Happy St. Patrick's Day!


Most MLB teams are in Spring training the month of March. So a green baseball bat puppet can serve duo-roles as an Irish slugger!

Something fishy here...

When Ron Havens sent me a small wooden toy hand puppet, asking if I could rig it so it worked like "Jose Jalapeno", in new he wanted some sort of trigger control in the back of the headstick. But the stick was too short so I added an extension. Then a string was attached to the top rear of the head (which was already hinged), threaded through a hole I drilled in the lower half of the head and tied to a "U" shaped control lever I made. It worked well - just noisy when the mouth was closed since the halves of the head were wood. So I gave the talking-swimmer a felt tongue (I know fish do not have tongues, but it's a puppet!), and problem solved. Ron plans to use it in a classroom setting, and for that purpose, I believe it will work very well. Just another pocket puppet variation

Cupid's Puppet Pals

This is just another variation of the gift box puppet. The mouth is opened and closed from the bottom of the box (which becomes the back of the box when tilted upright for performance).
Face is hidden until the lid is removed.
A unique expression of love!

Probably the most unique construction feature of this puppet is the mouth which is built with a sliding up and down design, allowing it to be used on a flat surface. No strings. Just a knob on the back side. The knob is mounted directly to the moving piece which is moved up and down manually. The entire face surface and mouth unit is made of lightweight (yet durable) 1/8" foam core board.

#444 Crazy Bird

Probably one of the top 3 or 4 best novelty puppets I created. Seven animations:

1) Turning head
2) Open and close Beak
3) Winking eye
4) Blinking eye
5) Flapping wings
6) Wiggling feet
7) Squirts water from beak!

If it didn't take so much time and hand work, I'd be tempted to hatch out a few more! Sold first through Maher Studios, and then by my brother-in-law, Jay Yoder, through his business, Redoy Puppets.

Rise and shine, mates!

This plastic skull was actually designed to be used in a serious manner in the science classroom. And probably (in my opinion) too realistic to be used as a puppet for entertainment if you work with kids.
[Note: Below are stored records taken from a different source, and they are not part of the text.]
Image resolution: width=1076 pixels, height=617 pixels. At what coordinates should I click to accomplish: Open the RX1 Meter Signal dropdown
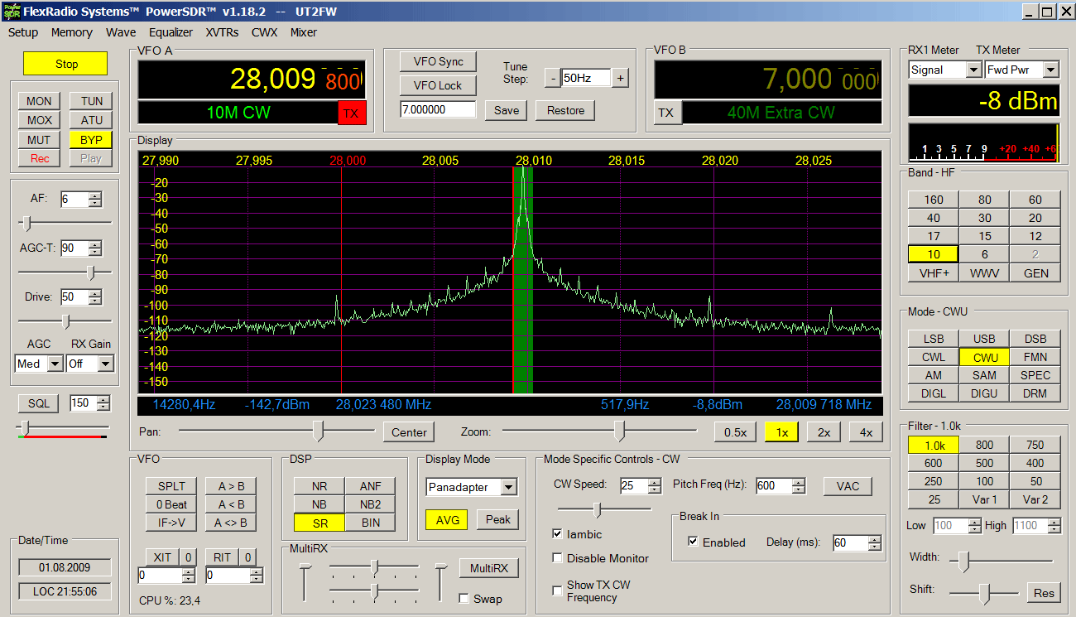coord(973,70)
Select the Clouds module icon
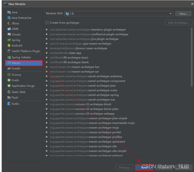 (9, 34)
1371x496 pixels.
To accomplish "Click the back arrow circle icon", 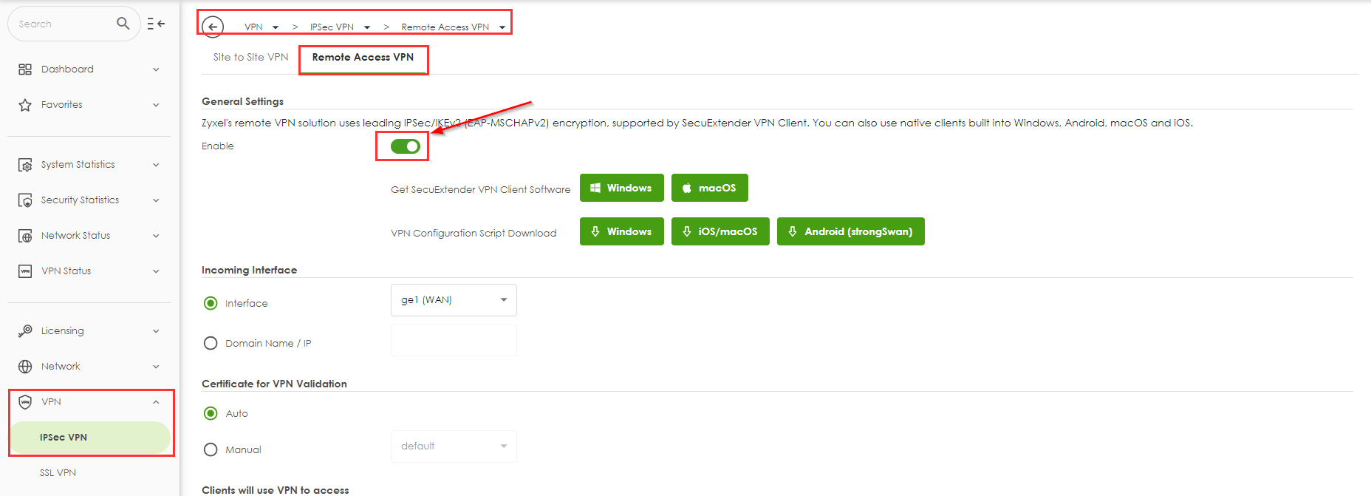I will click(213, 27).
But the owner wanted a vent figure to be used with his walk around act at Renaissance fairs, and it that setting, quite appropriate.

Cheap character!

Taking a $5.95 (on sale) Fall yard decoration and turning it into a ventriloquist figure with head on post, lever controlled mouth, and hollow body had its unique challenges. The biggest I believe, was installing a mouth in the head which was made of a chuck of styrofoam. But when it was completed, you couldn't beat the price!

At his best after dark!

This was a left over Halloween clearance item. An animated singing, twisting wolf-man. I purchased him, I removed the head, opened it and removed the mechanics. Then I installed a head post, added side to side moving eyes, built a body (using the original hands), crossed my fingers and offered it for sale. Hoping I could find a buyer. Much to my pleasant surprise, I soon had a list of people wanting to purchase a wolf-man vent figure! So I hurried to the outlet store to see if I could purchase more to rebuild, but - no luck. Sold out. So he ended up "one-of-a-kind"!

Garden hands

"Can you dig it?"

"Cleanup Pals"


Installing an effective moving mouth into a Christmas Tree was a bit of a creative challenge. But I found a method in which I was quite pleased. Several were sold and it is still one of my favorite holiday novelty puppets.
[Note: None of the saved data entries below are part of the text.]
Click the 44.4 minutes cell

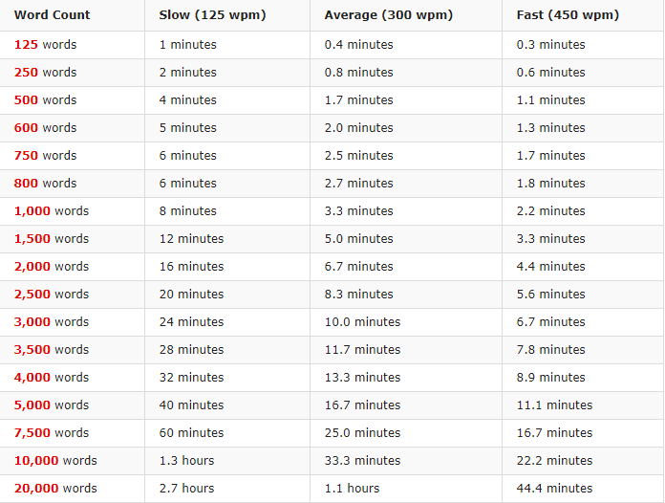click(x=555, y=489)
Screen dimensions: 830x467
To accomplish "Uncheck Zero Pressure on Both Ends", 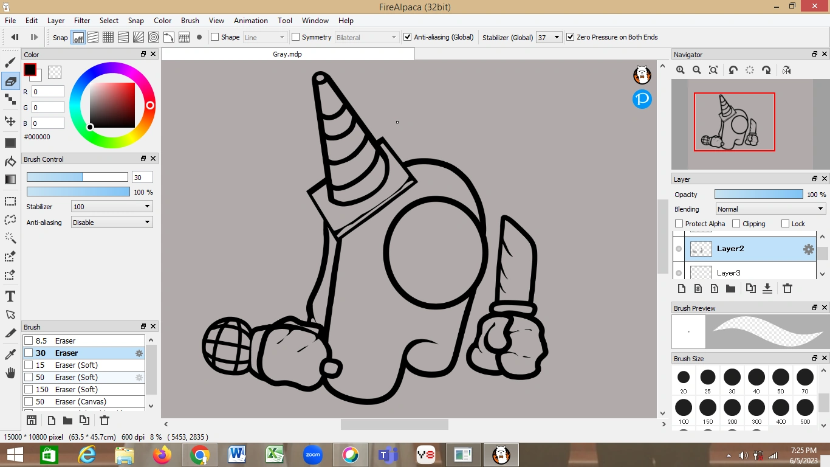I will pyautogui.click(x=570, y=37).
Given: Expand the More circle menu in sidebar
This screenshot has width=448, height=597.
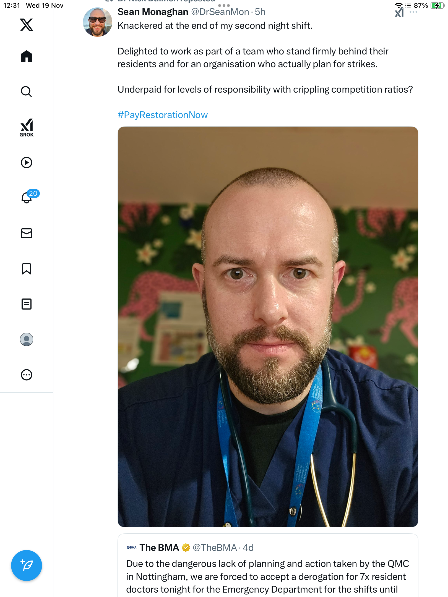Looking at the screenshot, I should (x=27, y=375).
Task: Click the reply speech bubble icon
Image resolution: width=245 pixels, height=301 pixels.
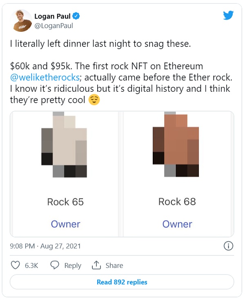Action: coord(55,265)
The "Puppet Gift" became more of a project that I expected when a number of blog readers asked if they could purchase one!

Don't try to peek into this stocking before it's time - he'll tell!

Nutcrackers often are used as puppets. I cut off the handle on this one, and installed it at the ankles as a lever, making it much more effective as a holiday puppet.


Stick-em up! Water gun made into puppet. Pull trigger to open mouth. Fairly easy conversion but it was made of clear plastic so I had to hand paint the pistol to make it effective as a puppet. Too much time involved so this was a one-and-only.

Elmo is recognizable by every tot. This version was sold as a "Trick or Treat" pail. I bought several of them and made one into a puppet with open and close mouth. It worked out nicely. But I only made one due to time restraints. The remainder of the pails await in the darkness of my storeroom!


This huge Styrofoam 2-D skull came from Wal-Mart. It's mounted on a bulletin board which I painted black. The mouth is now animated but not hinged. Rather, it is made to slide up and down to open and close. I put enough time into this project I decided not to sell it - yet. I'm thinking of mounting it on my front porch post some Oct. 31 with remote control and small speaker with wireless mike ... or should I find a friendlier face for such a door greeter? Probably ...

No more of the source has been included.